I doubt that, Land thought. You didn’t witness the surgery.

Zephon turned gentle eyes upon Sapien. The psyber-monkey took it as an invitation. It leapt onto the warrior’s pauldron, clinging to the white wing symbol of the IX Legion before scampering up between the jump pack’s turbines.

‘I trust this creature will not urinate on me?’ the Space Marine asked. ‘I am not certain my dignity could survive such a blow.’

Land looked up at the Blood Angel, one eye narrowed. He stroked his pointed beard in thought. ‘Sapien takes nutrients intravenously. What little waste he excretes is via gel-sac deposits. Therefore, the answer to your question is no.’

Zephon chuckled softly. ‘Charming. Here.’ He reached a bionic hand back over one shoulder; the psyber-monkey allowed itself to be lifted by the scruff and handed back to its master. It looked at the immense warrior as it settled upon Land’s shoulder once more, and clicked an inquisitive little chirping sound.

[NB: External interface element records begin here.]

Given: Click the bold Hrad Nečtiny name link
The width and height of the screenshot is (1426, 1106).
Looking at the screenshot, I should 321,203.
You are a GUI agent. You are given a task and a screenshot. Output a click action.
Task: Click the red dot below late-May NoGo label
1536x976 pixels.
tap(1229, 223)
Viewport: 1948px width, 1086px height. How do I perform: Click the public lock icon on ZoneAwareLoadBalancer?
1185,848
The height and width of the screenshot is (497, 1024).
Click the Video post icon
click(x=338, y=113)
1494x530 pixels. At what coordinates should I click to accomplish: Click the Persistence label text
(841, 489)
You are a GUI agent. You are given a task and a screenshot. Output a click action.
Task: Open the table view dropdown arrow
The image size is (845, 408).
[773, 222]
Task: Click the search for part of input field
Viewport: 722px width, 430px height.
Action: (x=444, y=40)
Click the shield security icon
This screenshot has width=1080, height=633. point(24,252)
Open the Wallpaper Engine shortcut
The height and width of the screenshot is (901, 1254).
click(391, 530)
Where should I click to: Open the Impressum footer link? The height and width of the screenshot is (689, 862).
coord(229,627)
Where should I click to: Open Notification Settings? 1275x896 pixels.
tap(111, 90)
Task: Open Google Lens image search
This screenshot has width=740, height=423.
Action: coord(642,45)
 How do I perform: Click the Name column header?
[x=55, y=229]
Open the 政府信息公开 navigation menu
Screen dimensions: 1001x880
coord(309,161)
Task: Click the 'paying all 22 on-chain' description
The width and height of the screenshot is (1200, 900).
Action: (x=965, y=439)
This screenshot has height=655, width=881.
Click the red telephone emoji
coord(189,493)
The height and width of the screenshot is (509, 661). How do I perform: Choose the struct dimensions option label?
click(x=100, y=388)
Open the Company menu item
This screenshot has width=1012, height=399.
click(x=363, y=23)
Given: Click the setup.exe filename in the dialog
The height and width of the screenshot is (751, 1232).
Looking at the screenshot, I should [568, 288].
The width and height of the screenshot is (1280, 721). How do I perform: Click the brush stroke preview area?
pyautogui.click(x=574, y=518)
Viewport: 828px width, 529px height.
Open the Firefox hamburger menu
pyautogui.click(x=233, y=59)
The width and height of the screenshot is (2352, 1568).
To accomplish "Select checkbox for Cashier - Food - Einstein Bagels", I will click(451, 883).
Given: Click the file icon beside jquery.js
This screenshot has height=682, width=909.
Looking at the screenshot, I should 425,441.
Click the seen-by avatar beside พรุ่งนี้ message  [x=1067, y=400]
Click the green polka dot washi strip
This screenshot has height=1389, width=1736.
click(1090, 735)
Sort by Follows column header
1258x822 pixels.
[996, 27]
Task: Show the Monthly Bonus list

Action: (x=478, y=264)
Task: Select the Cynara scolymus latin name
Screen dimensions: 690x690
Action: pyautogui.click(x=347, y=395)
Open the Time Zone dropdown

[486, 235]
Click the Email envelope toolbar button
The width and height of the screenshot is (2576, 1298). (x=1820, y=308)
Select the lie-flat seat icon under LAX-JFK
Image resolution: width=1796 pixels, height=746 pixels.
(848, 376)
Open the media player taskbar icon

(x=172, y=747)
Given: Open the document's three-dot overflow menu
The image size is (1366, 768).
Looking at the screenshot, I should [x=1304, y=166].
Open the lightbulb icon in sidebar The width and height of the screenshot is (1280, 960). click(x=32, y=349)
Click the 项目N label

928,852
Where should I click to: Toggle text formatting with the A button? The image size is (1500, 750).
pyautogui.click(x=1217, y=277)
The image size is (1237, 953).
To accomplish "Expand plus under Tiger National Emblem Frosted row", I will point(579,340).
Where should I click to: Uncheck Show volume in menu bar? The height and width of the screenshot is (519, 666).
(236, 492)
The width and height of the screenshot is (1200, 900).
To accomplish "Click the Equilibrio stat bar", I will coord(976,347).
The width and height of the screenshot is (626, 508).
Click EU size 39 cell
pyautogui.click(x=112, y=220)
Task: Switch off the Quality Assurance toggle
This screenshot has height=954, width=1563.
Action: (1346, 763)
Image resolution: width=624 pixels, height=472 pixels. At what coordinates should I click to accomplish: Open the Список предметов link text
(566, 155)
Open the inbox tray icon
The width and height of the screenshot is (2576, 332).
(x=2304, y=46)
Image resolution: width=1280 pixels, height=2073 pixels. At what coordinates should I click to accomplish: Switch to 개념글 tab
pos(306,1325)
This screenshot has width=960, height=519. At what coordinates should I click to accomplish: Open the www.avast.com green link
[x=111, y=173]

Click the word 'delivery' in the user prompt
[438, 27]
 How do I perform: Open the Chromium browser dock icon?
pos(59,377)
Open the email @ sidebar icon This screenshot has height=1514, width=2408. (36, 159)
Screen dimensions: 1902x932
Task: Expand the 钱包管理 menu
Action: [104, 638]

‘I note the instabilities of your bionics,’ said the technoarchaeologist. ‘Flicker-twitches at the metacarpophalangeal knuckles. The work of a poor surgeon?’

Zephon’s smile was gone. ‘Graft rejection.’

‘Indeed? I didn’t think that could happen with your kind.’

‘Now you know otherwise,’ the Blood Angel replied mildly.

‘I’d like to study your bionics at some point, to glean an understanding of their exact deficiencies.’